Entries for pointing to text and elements

begin

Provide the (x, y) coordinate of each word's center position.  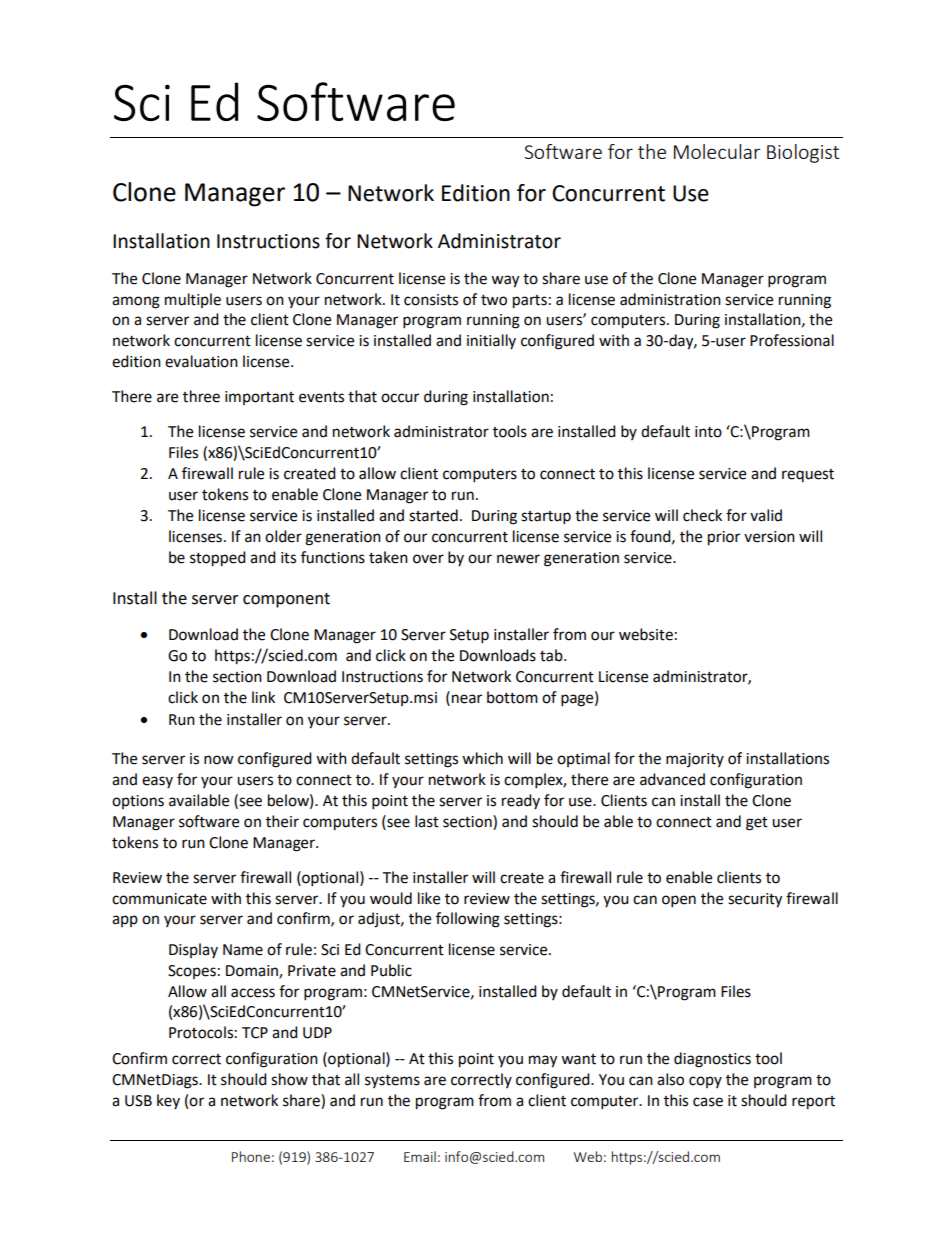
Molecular (717, 151)
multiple (193, 300)
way (505, 281)
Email (420, 1156)
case (708, 1102)
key (168, 1101)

end

# AIM
Rewrite the entries above, substituting "midpoint" for "center position" and keeping every other part the same. Omit the pictures from your output.

# SOLUTION FOR THIS TASK
Provide the (x, y) coordinate of each word's midpoint.  
Molecular (717, 151)
multiple (193, 300)
way (505, 281)
Email (420, 1156)
case (708, 1102)
key (168, 1101)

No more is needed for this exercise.